From 3c3e5c12ff82879712fe0f695e71a3919f17f99e Mon Sep 17 00:00:00 2001
From: Erwan Rouchet <rouchet@teklia.com>
Date: Thu, 29 Jul 2021 11:18:39 +0200
Subject: [PATCH] Add job timeout settings

---
 arkindex/dataimport/tasks.py                             | 5 +++--
 arkindex/documents/export/__init__.py                    | 2 +-
 arkindex/documents/tasks.py                              | 9 +++++----
 arkindex/project/config.py                               | 9 +++++++++
 arkindex/project/settings.py                             | 2 ++
 arkindex/project/tests/config_samples/defaults.yaml      | 8 ++++++++
 arkindex/project/tests/config_samples/errors.yaml        | 7 +++++++
 .../project/tests/config_samples/expected_errors.yaml    | 5 +++++
 arkindex/project/tests/config_samples/override.yaml      | 8 ++++++++
 9 files changed, 48 insertions(+), 7 deletions(-)

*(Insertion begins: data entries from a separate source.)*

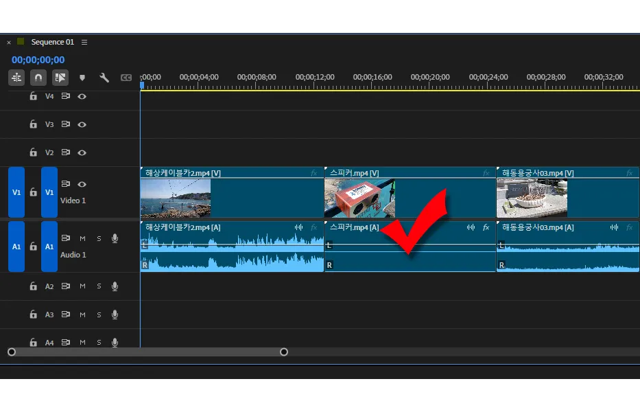This screenshot has width=640, height=412.
Task: Click fx badge on 스피커.mp4 video clip
Action: click(x=486, y=173)
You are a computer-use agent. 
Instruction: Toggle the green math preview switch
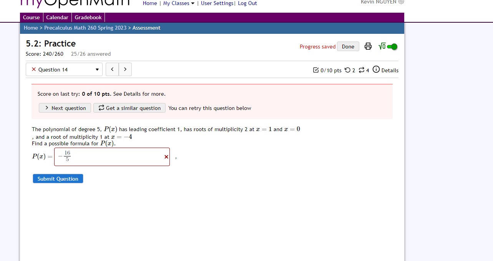(392, 46)
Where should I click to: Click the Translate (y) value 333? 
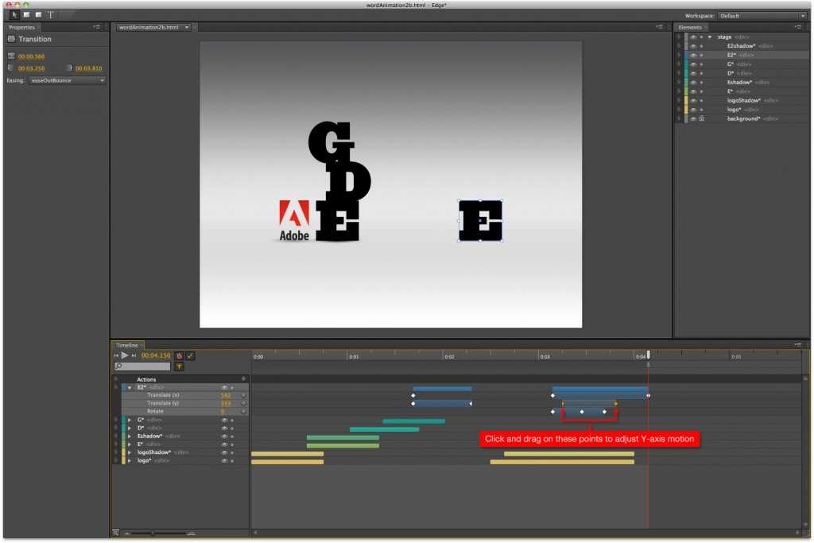click(226, 403)
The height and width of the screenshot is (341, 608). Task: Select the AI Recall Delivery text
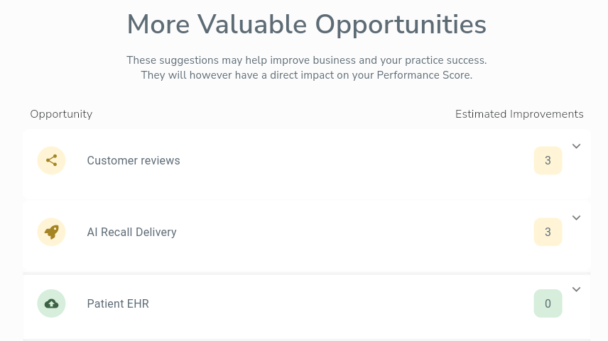point(132,233)
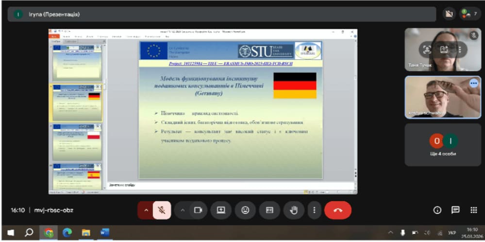Open the chat panel

click(455, 210)
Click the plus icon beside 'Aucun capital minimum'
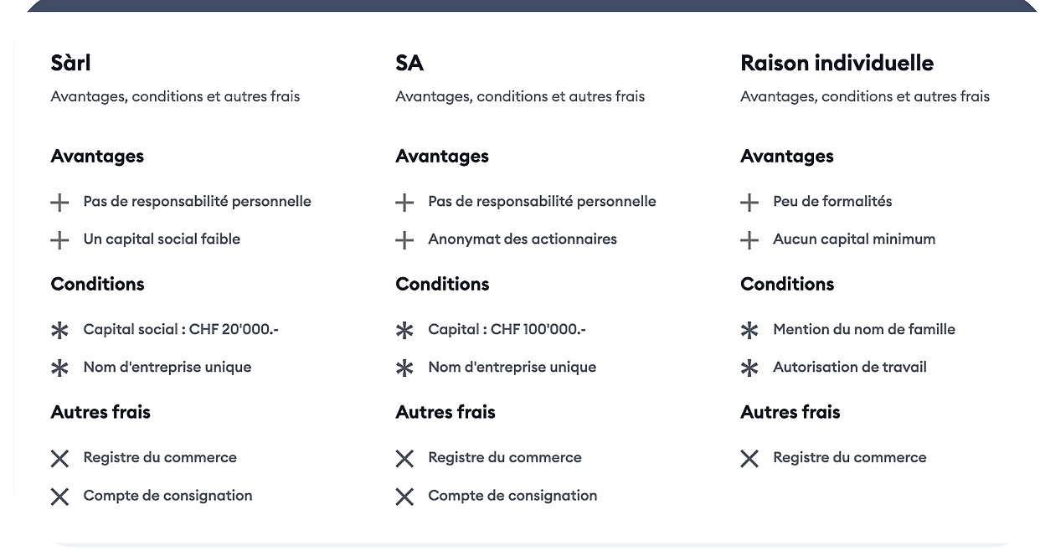 coord(749,240)
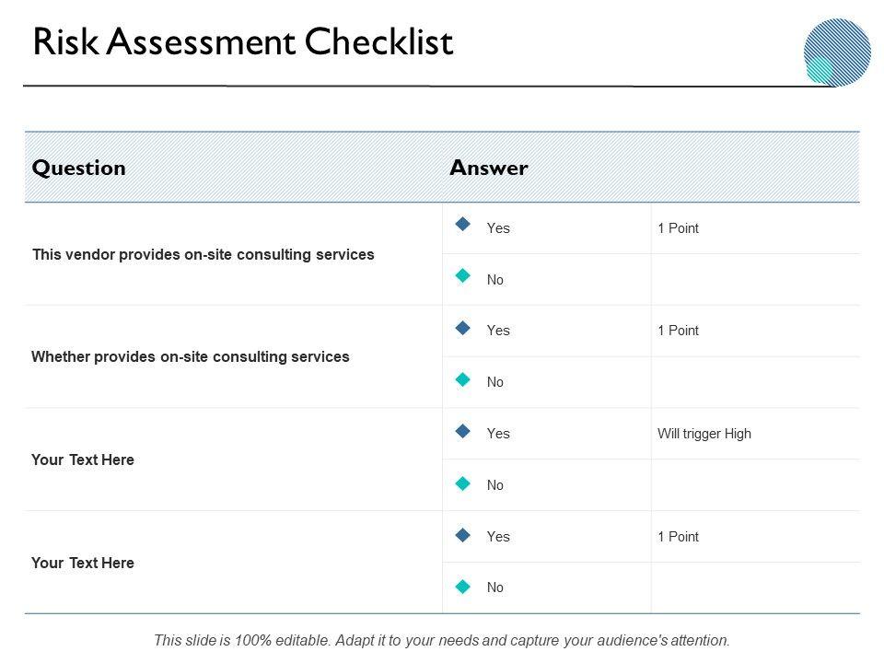Click the "Question" column header
Viewport: 884px width, 663px height.
click(x=79, y=168)

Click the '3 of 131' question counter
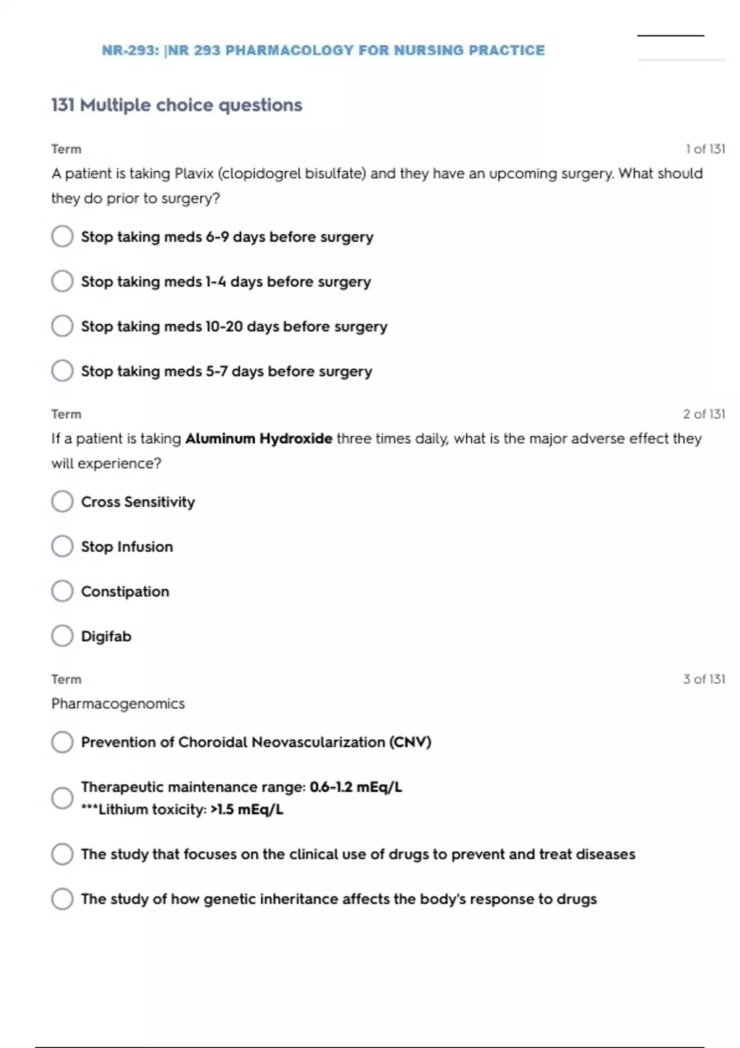[x=704, y=679]
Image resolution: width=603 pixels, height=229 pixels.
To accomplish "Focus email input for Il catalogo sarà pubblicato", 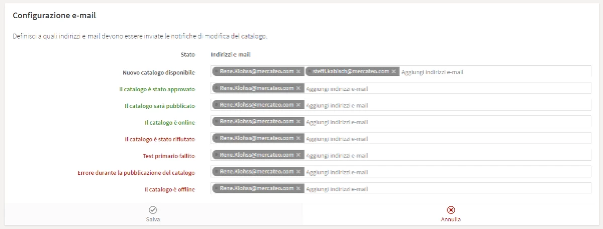I will pyautogui.click(x=442, y=105).
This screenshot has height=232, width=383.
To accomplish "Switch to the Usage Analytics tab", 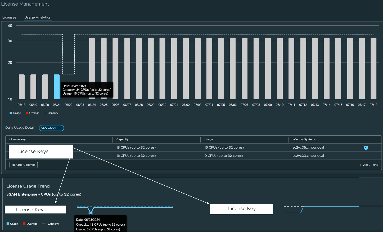I will (x=37, y=17).
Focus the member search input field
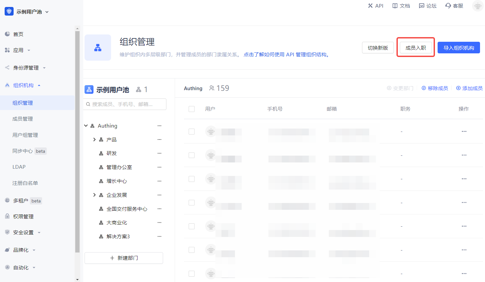 coord(125,104)
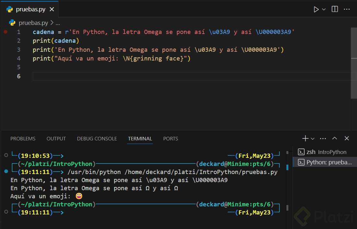Click the editor vertical scrollbar

[x=354, y=63]
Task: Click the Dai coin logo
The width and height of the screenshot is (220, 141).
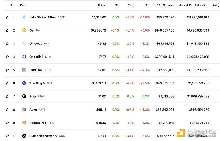Action: (x=24, y=30)
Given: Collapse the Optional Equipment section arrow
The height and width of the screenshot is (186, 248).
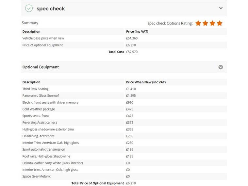Looking at the screenshot, I should pos(221,67).
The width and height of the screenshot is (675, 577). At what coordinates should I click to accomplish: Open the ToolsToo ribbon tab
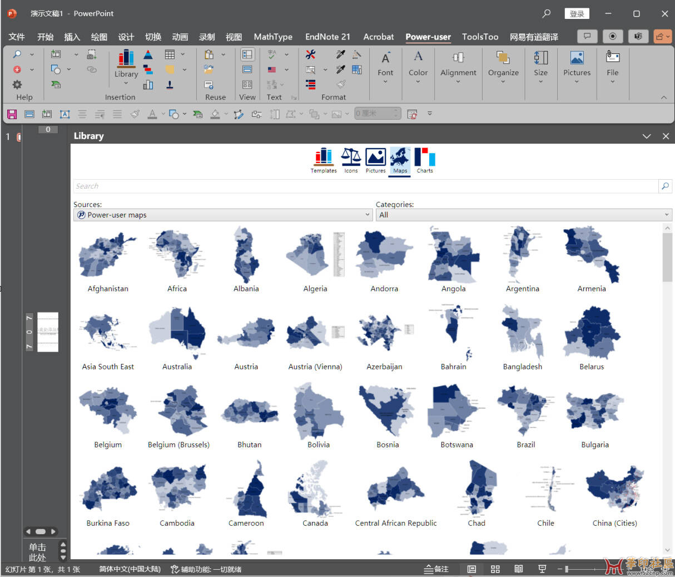[x=480, y=37]
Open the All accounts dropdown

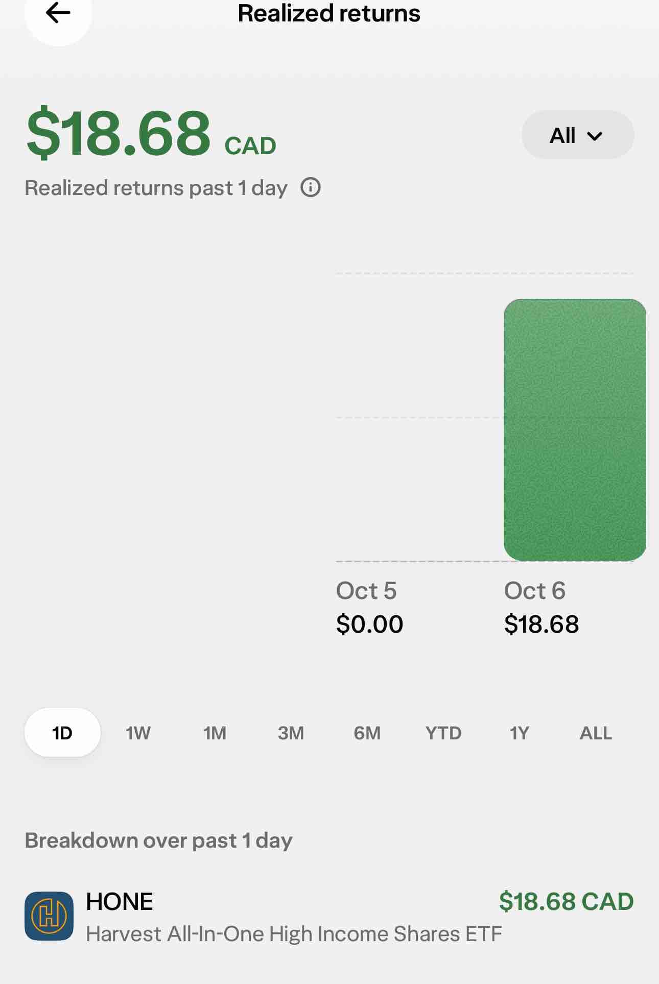(x=578, y=135)
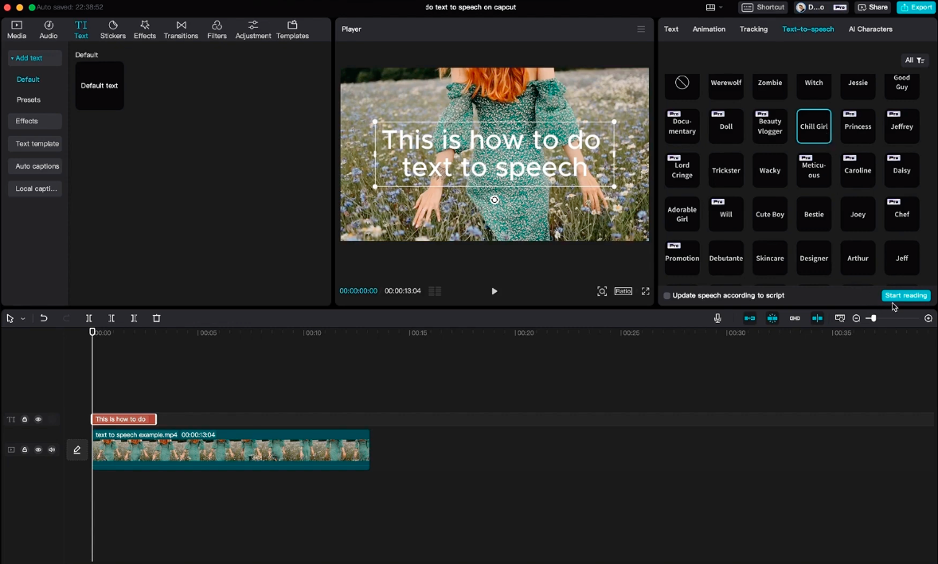Click the Undo icon above the timeline
Image resolution: width=938 pixels, height=564 pixels.
point(44,318)
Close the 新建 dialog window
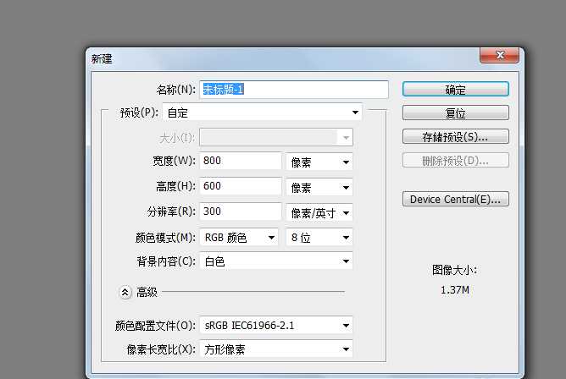The width and height of the screenshot is (566, 379). pyautogui.click(x=499, y=57)
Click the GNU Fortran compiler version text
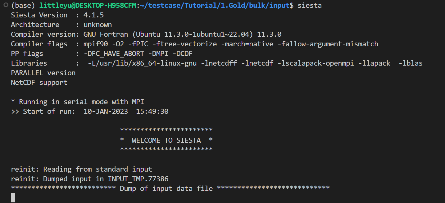The height and width of the screenshot is (203, 445). [x=182, y=34]
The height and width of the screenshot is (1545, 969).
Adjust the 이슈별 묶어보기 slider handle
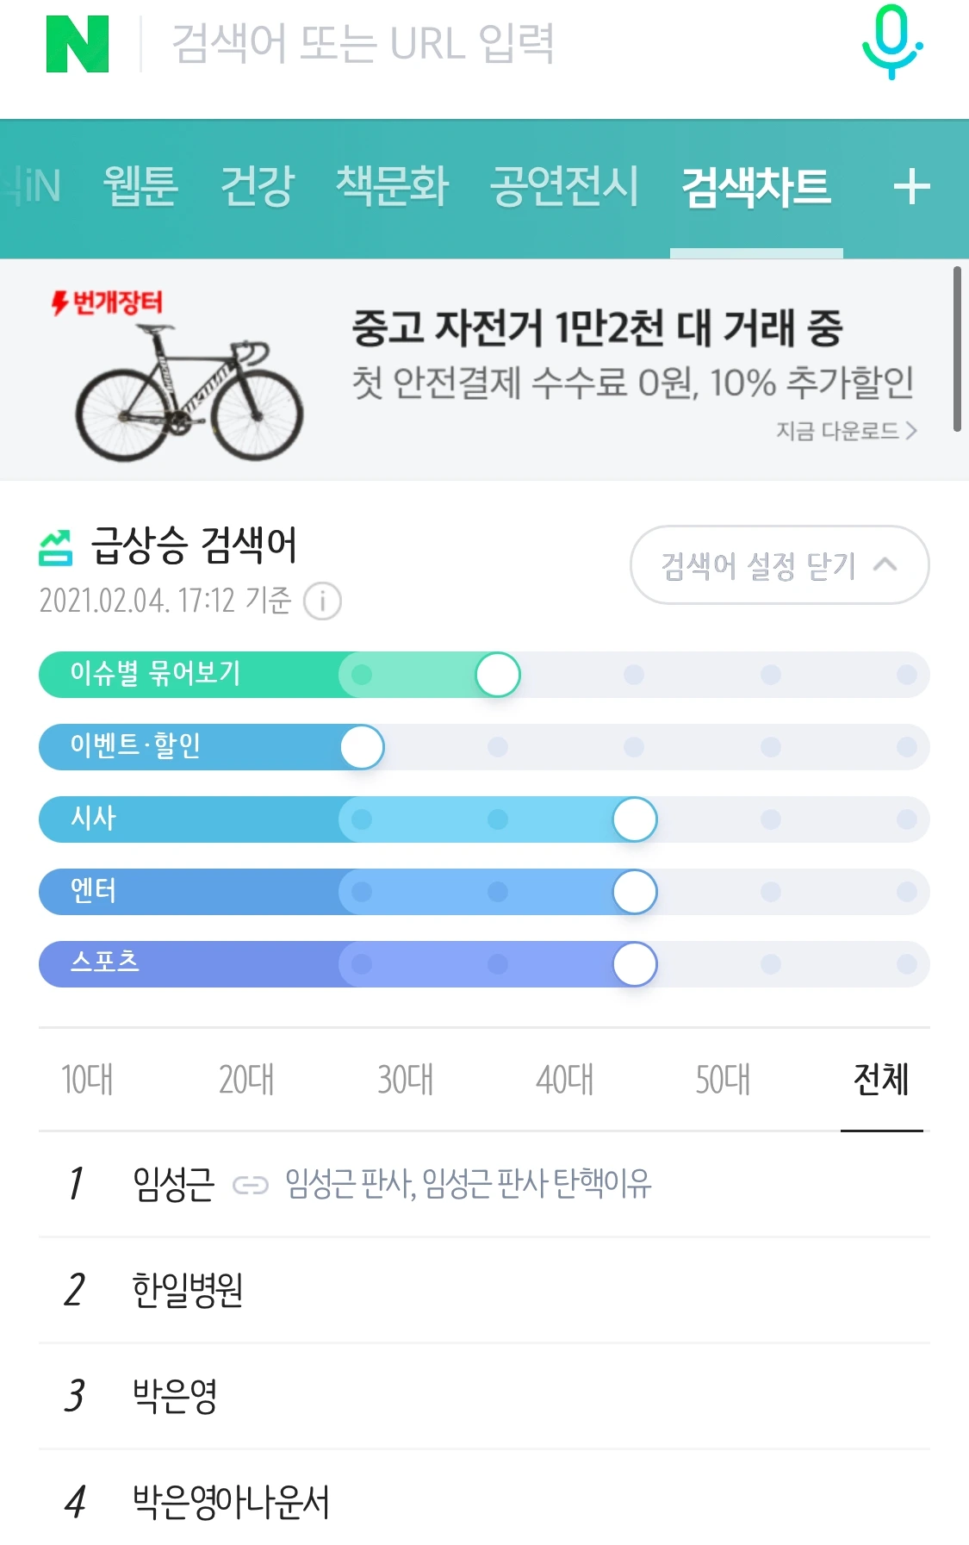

diff --git a/arkindex/dataimport/tasks.py b/arkindex/dataimport/tasks.py
index e8bb8231cb..eb15974407 100644
--- a/arkindex/dataimport/tasks.py
+++ b/arkindex/dataimport/tasks.py
@@ -1,12 +1,13 @@
 from typing import Optional
 
+from django.conf import settings
 from django.db import transaction
 from django_rq import job
 
 from arkindex.dataimport.models import ActivityState, DataImport, WorkerActivity, WorkerActivityState
 
 
-@job('default', timeout=3600)
+@job('default', timeout=settings.RQ_TIMEOUTS['initialize_activity'])
 def initialize_activity(process: DataImport):
     """
     List all worker versions used in a process and initialize their activity on processed elements.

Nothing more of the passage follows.